[[ Supplied records, beginning ]]
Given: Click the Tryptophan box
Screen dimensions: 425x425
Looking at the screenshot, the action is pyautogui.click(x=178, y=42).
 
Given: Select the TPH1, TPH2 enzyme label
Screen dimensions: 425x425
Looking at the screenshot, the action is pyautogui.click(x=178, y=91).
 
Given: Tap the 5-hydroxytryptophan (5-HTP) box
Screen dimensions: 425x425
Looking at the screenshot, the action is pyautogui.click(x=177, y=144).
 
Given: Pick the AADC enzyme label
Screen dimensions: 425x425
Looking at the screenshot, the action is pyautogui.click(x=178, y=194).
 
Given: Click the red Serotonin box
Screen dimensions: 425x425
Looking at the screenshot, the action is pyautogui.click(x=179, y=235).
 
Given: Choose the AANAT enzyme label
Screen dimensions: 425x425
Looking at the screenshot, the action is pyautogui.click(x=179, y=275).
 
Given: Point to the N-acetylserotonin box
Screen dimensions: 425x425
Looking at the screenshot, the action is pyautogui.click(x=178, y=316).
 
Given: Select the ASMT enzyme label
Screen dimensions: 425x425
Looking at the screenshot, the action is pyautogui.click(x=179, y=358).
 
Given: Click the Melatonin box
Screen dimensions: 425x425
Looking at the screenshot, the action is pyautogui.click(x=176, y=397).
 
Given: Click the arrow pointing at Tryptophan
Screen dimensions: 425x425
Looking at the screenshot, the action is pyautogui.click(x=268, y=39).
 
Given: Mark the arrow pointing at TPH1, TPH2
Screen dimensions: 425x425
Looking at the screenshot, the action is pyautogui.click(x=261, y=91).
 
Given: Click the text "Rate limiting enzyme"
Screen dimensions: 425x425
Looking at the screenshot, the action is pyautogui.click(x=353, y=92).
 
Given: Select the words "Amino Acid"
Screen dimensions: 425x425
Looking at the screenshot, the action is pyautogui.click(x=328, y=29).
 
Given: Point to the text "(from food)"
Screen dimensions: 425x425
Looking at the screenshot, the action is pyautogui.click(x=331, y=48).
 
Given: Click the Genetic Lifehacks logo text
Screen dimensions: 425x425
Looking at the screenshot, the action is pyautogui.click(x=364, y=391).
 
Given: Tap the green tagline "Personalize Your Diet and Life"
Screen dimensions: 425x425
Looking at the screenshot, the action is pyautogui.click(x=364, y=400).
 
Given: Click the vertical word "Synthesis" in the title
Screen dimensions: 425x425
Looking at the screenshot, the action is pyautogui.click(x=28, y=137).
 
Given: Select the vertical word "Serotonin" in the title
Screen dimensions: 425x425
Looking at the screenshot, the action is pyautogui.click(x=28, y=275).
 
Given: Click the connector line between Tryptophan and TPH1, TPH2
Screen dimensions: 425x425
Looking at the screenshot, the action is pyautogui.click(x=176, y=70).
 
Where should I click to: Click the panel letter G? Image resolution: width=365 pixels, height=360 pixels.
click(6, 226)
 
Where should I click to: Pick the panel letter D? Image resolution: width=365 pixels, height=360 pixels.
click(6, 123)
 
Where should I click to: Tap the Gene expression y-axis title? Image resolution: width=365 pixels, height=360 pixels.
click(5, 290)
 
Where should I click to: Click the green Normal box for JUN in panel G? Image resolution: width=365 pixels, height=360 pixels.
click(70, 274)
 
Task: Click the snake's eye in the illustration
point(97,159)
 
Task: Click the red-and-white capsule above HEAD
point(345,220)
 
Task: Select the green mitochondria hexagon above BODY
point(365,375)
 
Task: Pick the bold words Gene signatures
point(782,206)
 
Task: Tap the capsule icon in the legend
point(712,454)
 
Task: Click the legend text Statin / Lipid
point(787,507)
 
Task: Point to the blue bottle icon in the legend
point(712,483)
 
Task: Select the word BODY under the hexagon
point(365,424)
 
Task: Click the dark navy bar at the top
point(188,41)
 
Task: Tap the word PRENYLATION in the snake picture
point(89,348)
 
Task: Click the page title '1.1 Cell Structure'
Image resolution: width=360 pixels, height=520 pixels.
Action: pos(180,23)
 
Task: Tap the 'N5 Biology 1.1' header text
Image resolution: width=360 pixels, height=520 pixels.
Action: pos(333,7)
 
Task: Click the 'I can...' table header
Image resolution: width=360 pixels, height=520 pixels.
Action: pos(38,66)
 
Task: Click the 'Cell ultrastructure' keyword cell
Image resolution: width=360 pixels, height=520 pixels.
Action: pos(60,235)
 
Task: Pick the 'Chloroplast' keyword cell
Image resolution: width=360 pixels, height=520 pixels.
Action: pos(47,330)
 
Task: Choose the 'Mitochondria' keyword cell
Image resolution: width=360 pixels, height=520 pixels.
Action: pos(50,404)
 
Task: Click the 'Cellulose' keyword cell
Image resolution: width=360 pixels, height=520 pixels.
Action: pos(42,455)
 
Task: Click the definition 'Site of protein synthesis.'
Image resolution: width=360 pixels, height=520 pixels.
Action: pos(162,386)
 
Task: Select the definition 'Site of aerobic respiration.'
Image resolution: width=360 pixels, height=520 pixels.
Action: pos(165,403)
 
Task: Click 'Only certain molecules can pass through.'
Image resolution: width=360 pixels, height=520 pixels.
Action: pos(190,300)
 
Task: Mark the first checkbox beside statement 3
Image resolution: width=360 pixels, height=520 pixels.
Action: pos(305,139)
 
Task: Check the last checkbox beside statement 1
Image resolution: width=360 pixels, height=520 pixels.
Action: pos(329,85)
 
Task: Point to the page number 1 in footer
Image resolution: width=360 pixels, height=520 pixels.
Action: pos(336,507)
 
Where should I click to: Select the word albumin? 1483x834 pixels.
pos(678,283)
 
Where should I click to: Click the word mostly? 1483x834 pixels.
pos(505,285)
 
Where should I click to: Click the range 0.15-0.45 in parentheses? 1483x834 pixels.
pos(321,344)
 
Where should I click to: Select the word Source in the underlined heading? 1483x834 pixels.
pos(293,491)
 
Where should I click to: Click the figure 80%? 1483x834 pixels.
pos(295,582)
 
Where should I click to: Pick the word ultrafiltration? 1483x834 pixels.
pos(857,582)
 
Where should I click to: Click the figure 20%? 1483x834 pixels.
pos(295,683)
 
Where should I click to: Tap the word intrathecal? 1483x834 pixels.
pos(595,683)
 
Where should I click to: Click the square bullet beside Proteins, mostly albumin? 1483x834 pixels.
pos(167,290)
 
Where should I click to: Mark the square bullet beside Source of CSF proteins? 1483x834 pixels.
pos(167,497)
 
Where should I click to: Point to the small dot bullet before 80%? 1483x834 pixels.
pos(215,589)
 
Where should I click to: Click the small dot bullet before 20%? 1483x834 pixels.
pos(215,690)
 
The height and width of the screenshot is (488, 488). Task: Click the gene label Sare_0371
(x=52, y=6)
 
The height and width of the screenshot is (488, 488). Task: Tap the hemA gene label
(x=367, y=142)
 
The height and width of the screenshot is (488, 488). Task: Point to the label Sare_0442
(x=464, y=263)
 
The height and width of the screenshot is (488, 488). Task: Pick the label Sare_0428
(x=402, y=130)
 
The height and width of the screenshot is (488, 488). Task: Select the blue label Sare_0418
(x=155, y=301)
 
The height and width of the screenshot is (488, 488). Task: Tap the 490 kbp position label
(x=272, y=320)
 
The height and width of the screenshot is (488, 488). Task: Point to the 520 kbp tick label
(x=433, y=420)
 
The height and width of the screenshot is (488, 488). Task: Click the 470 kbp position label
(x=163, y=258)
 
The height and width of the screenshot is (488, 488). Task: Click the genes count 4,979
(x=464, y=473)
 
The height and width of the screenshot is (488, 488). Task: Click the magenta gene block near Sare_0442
[[ Supplied records, end ]]
> [Work task]: Print the full listing, word for word.

> [Reply]:
Given: Click the Tryptophan box
Screen dimensions: 425x425
Looking at the screenshot, the action is pyautogui.click(x=178, y=42).
 
Given: Select the TPH1, TPH2 enzyme label
Screen dimensions: 425x425
Looking at the screenshot, the action is pyautogui.click(x=178, y=91).
 
Given: Tap the 5-hydroxytryptophan (5-HTP) box
Screen dimensions: 425x425
Looking at the screenshot, the action is pyautogui.click(x=177, y=144).
 
Given: Pick the AADC enzyme label
Screen dimensions: 425x425
Looking at the screenshot, the action is pyautogui.click(x=178, y=194).
 
Given: Click the red Serotonin box
Screen dimensions: 425x425
Looking at the screenshot, the action is pyautogui.click(x=179, y=235).
 
Given: Choose the AANAT enzyme label
Screen dimensions: 425x425
Looking at the screenshot, the action is pyautogui.click(x=179, y=275).
 
Given: Point to the N-acetylserotonin box
Screen dimensions: 425x425
Looking at the screenshot, the action is pyautogui.click(x=178, y=316).
 
Given: Select the ASMT enzyme label
Screen dimensions: 425x425
Looking at the screenshot, the action is pyautogui.click(x=179, y=358).
 
Given: Click the Melatonin box
Screen dimensions: 425x425
Looking at the screenshot, the action is pyautogui.click(x=176, y=397).
 
Given: Click the arrow pointing at Tryptophan
Screen dimensions: 425x425
Looking at the screenshot, the action is pyautogui.click(x=268, y=39).
 
Given: Mark the arrow pointing at TPH1, TPH2
Screen dimensions: 425x425
Looking at the screenshot, the action is pyautogui.click(x=261, y=91).
 
Given: Click the text "Rate limiting enzyme"
Screen dimensions: 425x425
Looking at the screenshot, the action is pyautogui.click(x=353, y=92).
 
Given: Select the words "Amino Acid"
Screen dimensions: 425x425
Looking at the screenshot, the action is pyautogui.click(x=328, y=29).
 
Given: Point to the text "(from food)"
Screen dimensions: 425x425
Looking at the screenshot, the action is pyautogui.click(x=331, y=48).
 
Given: Click the Genetic Lifehacks logo text
Screen dimensions: 425x425
Looking at the screenshot, the action is pyautogui.click(x=364, y=391).
 
Given: Tap the green tagline "Personalize Your Diet and Life"
Screen dimensions: 425x425
Looking at the screenshot, the action is pyautogui.click(x=364, y=400).
 
Given: Click the vertical word "Synthesis" in the title
Screen dimensions: 425x425
Looking at the screenshot, the action is pyautogui.click(x=28, y=137).
 
Given: Select the vertical word "Serotonin" in the title
Screen dimensions: 425x425
Looking at the screenshot, the action is pyautogui.click(x=28, y=275).
 
Given: Click the connector line between Tryptophan and TPH1, TPH2
Screen dimensions: 425x425
Looking at the screenshot, the action is pyautogui.click(x=176, y=70).
 
Where should I click to: Click the panel letter G? Image resolution: width=365 pixels, height=360 pixels.
click(6, 226)
 
Where should I click to: Pick the panel letter D? Image resolution: width=365 pixels, height=360 pixels.
click(6, 123)
 
Where should I click to: Tap the Gene expression y-axis title? Image resolution: width=365 pixels, height=360 pixels.
click(5, 290)
 
Where should I click to: Click the green Normal box for JUN in panel G? Image resolution: width=365 pixels, height=360 pixels.
click(70, 274)
 
Task: Click the snake's eye in the illustration
point(97,159)
 
Task: Click the red-and-white capsule above HEAD
point(345,220)
 
Task: Select the green mitochondria hexagon above BODY
point(365,375)
 
Task: Pick the bold words Gene signatures
point(782,206)
 
Task: Tap the capsule icon in the legend
point(712,454)
 
Task: Click the legend text Statin / Lipid
point(787,507)
 
Task: Point to the blue bottle icon in the legend
point(712,483)
 
Task: Select the word BODY under the hexagon
point(365,424)
 
Task: Click the dark navy bar at the top
point(188,41)
 
Task: Tap the word PRENYLATION in the snake picture
point(89,348)
 
Task: Click the page title '1.1 Cell Structure'
Image resolution: width=360 pixels, height=520 pixels.
Action: pos(180,23)
 
Task: Tap the 'N5 Biology 1.1' header text
Image resolution: width=360 pixels, height=520 pixels.
Action: pos(333,7)
 
Task: Click the 'I can...' table header
Image resolution: width=360 pixels, height=520 pixels.
Action: pos(38,66)
 
Task: Click the 'Cell ultrastructure' keyword cell
Image resolution: width=360 pixels, height=520 pixels.
Action: pos(60,235)
 
Task: Pick the 'Chloroplast' keyword cell
Image resolution: width=360 pixels, height=520 pixels.
Action: pos(47,330)
 
Task: Choose the 'Mitochondria' keyword cell
Image resolution: width=360 pixels, height=520 pixels.
Action: pos(50,404)
 
Task: Click the 'Cellulose' keyword cell
Image resolution: width=360 pixels, height=520 pixels.
Action: pos(42,455)
 
Task: Click the definition 'Site of protein synthesis.'
Image resolution: width=360 pixels, height=520 pixels.
Action: pos(162,386)
 
Task: Select the definition 'Site of aerobic respiration.'
Image resolution: width=360 pixels, height=520 pixels.
Action: pos(165,403)
 
Task: Click 'Only certain molecules can pass through.'
Image resolution: width=360 pixels, height=520 pixels.
Action: pos(190,300)
 
Task: Mark the first checkbox beside statement 3
Image resolution: width=360 pixels, height=520 pixels.
Action: pos(305,139)
 
Task: Check the last checkbox beside statement 1
Image resolution: width=360 pixels, height=520 pixels.
Action: pos(329,85)
 
Task: Point to the page number 1 in footer
Image resolution: width=360 pixels, height=520 pixels.
Action: pos(336,507)
 
Where should I click to: Select the word albumin? 1483x834 pixels.
pos(678,283)
 
Where should I click to: Click the word mostly? 1483x834 pixels.
pos(505,285)
 
Where should I click to: Click the range 0.15-0.45 in parentheses? 1483x834 pixels.
pos(321,344)
 
Where should I click to: Select the word Source in the underlined heading? 1483x834 pixels.
pos(293,491)
 
Where should I click to: Click the figure 80%? 1483x834 pixels.
pos(295,582)
 
Where should I click to: Pick the word ultrafiltration? 1483x834 pixels.
pos(857,582)
 
Where should I click to: Click the figure 20%? 1483x834 pixels.
pos(295,683)
 
Where should I click to: Tap the word intrathecal? 1483x834 pixels.
pos(595,683)
 
Where should I click to: Click the square bullet beside Proteins, mostly albumin? 1483x834 pixels.
pos(167,290)
 
Where should I click to: Mark the square bullet beside Source of CSF proteins? 1483x834 pixels.
pos(167,497)
 
Where should I click to: Point to the small dot bullet before 80%? 1483x834 pixels.
pos(215,589)
 
Where should I click to: Click the small dot bullet before 20%? 1483x834 pixels.
pos(215,690)
 
The height and width of the screenshot is (488, 488). Task: Click the gene label Sare_0371
(x=52, y=6)
 
The height and width of the screenshot is (488, 488). Task: Tap the hemA gene label
(x=367, y=142)
 
The height and width of the screenshot is (488, 488). Task: Point to the label Sare_0442
(x=464, y=263)
 
The height and width of the screenshot is (488, 488). Task: Pick the label Sare_0428
(x=402, y=130)
 
The height and width of the screenshot is (488, 488). Task: Select the blue label Sare_0418
(x=155, y=301)
 
The height and width of the screenshot is (488, 488). Task: Tap the 490 kbp position label
(x=272, y=320)
 
The height and width of the screenshot is (488, 488). Task: Point to the 520 kbp tick label
(x=433, y=420)
 
The height and width of the screenshot is (488, 488). Task: Click the 470 kbp position label
(x=163, y=258)
 
The height and width of the screenshot is (488, 488). Task: Click the genes count 4,979
(x=464, y=473)
 
The height and width of the screenshot is (488, 488). Task: Click the magenta gene block near Sare_0442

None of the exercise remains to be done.